The second quality of the public health leader should be the capability of engagement with others. In the framework, it is stated that leaders should enable individuals to engage and involve within a goal or vision by using explanations and stories. With that, leaders motivate other people to accept and look for chances so that they can also learn and grow. They consider diversity while creating any model and thus communicate with people with respect and honesty. Moreover, public health leaders strengthen consumers and their colleagues. In this case scenario, Helen understands that as a leader she needs to engage with the community and have to empower them. She knows that the community for which she has to work is multi-ethnic and diverse and for that, she was making goals. But in the process, she did not communicate her goals and ideas to the people. She also did not approach the individuals or listened to them so that effective communication could take place between her and the community people. However, she was trying to strengthen the individuals who live in the community by exploring the options of teleconsultations and telesurgery. Therefore, Helen should be involved in effective communication so that she can inspire people in achieving the vision. By doing this, she would also gather support for her tasks that she aimed to do for the wellbeing of the community (Henderson, 2015).

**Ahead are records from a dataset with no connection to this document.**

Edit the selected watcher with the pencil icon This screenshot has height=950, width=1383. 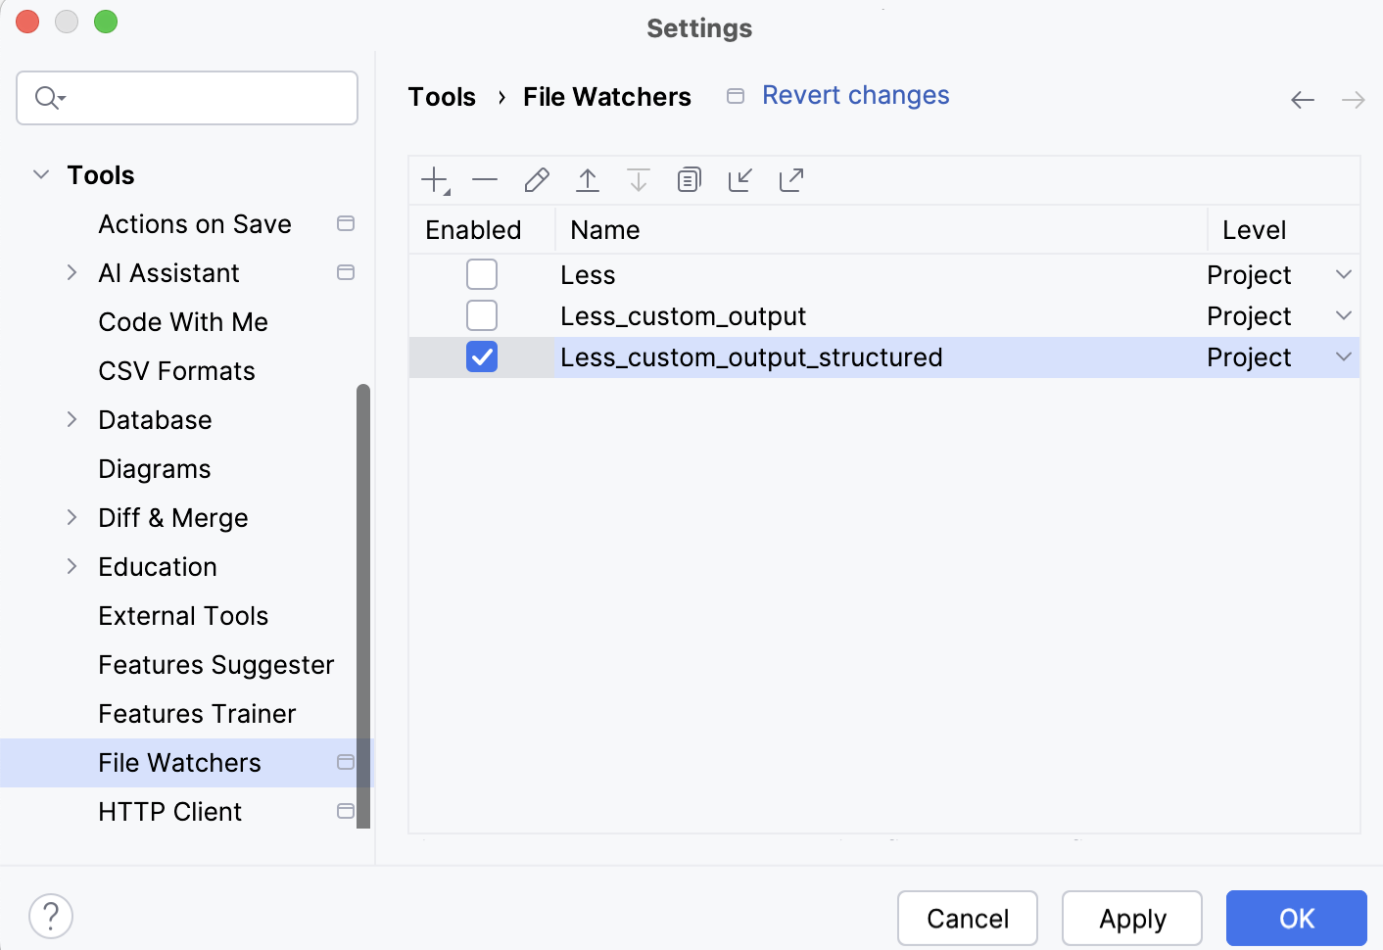[536, 179]
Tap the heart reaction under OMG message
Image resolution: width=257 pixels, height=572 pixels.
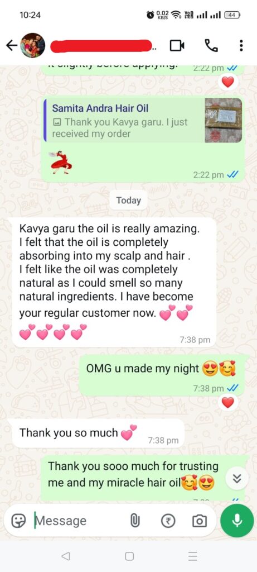pos(228,403)
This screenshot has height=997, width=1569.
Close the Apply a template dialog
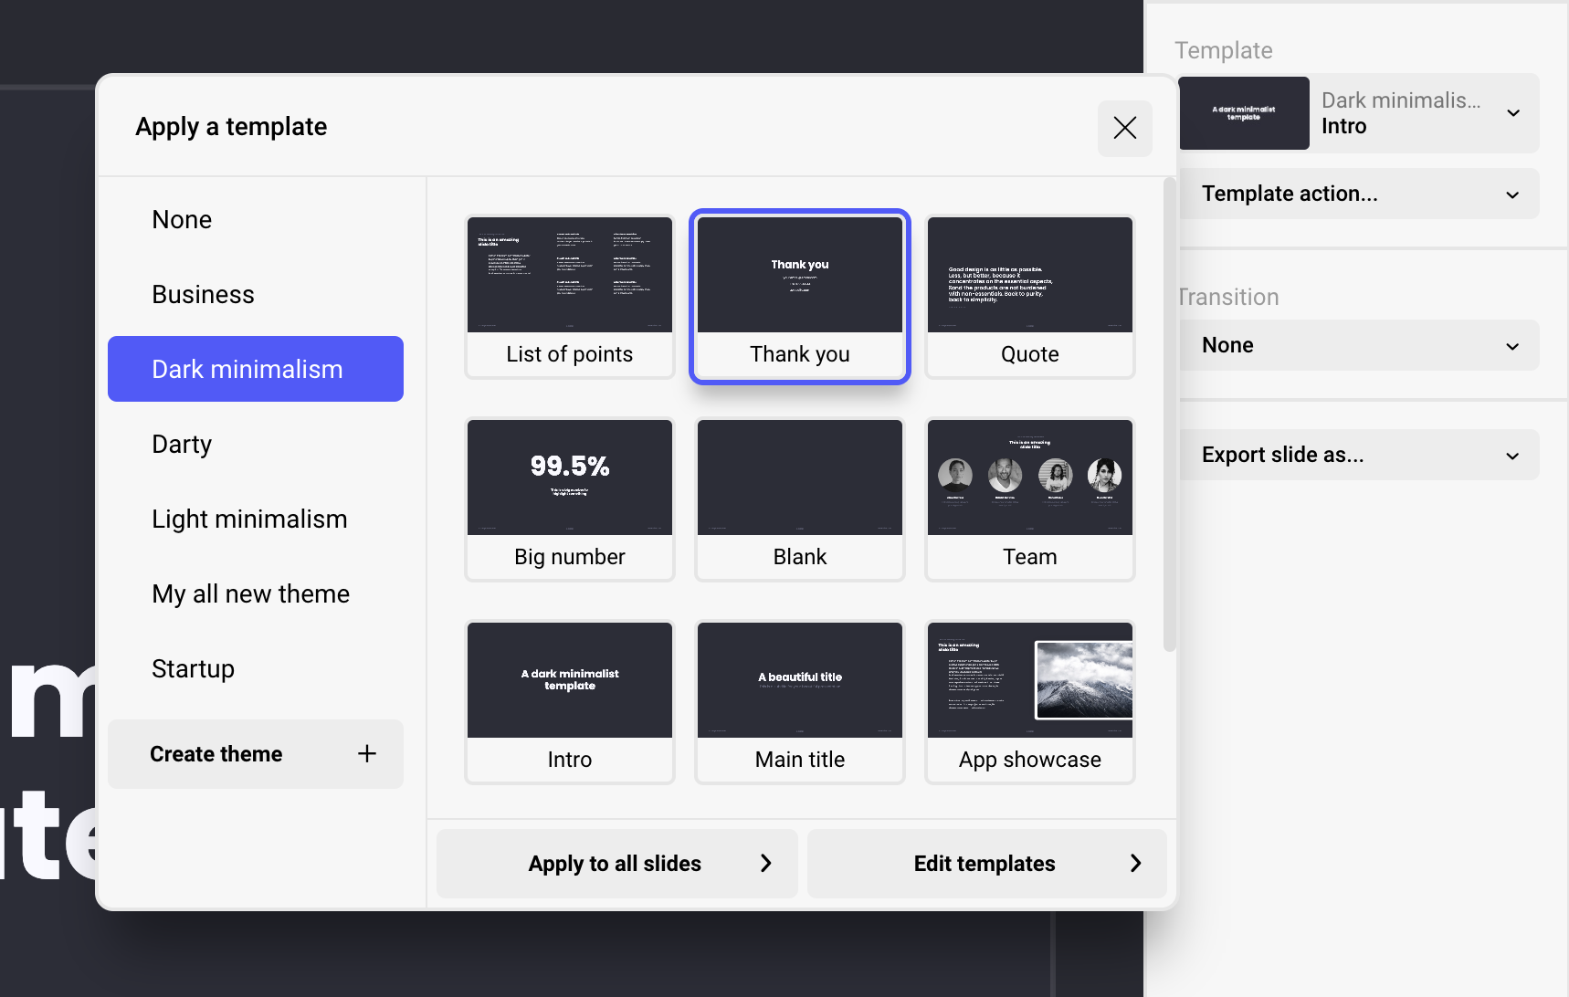pos(1124,128)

The third quality of the public health leader should be the capability of achieving outcomes. Leaders should make a difference. They should influence people and communicate the goals which are set. With that, the leader should be focused and oriented towards goals. They should check and estimates progress and should be accountable for the outcomes. In the case study, it can be seen that Helen is working all by herself and she has not asked any of her subordinates to help her. She all by herself is exploring ways by which she can reduce the number of deaths in the community. However, Helen is a goal-oriented individual. She has recognized the needs of people and is focused to improve the condition of living for community people. Therefore, to correct the error which is made by Helen, she must engage with the community people and her colleagues so that better leadership could be performed. By taking help from other individuals, a much healthier community could be made and hence health equity could be bought (Holden et al., 2015).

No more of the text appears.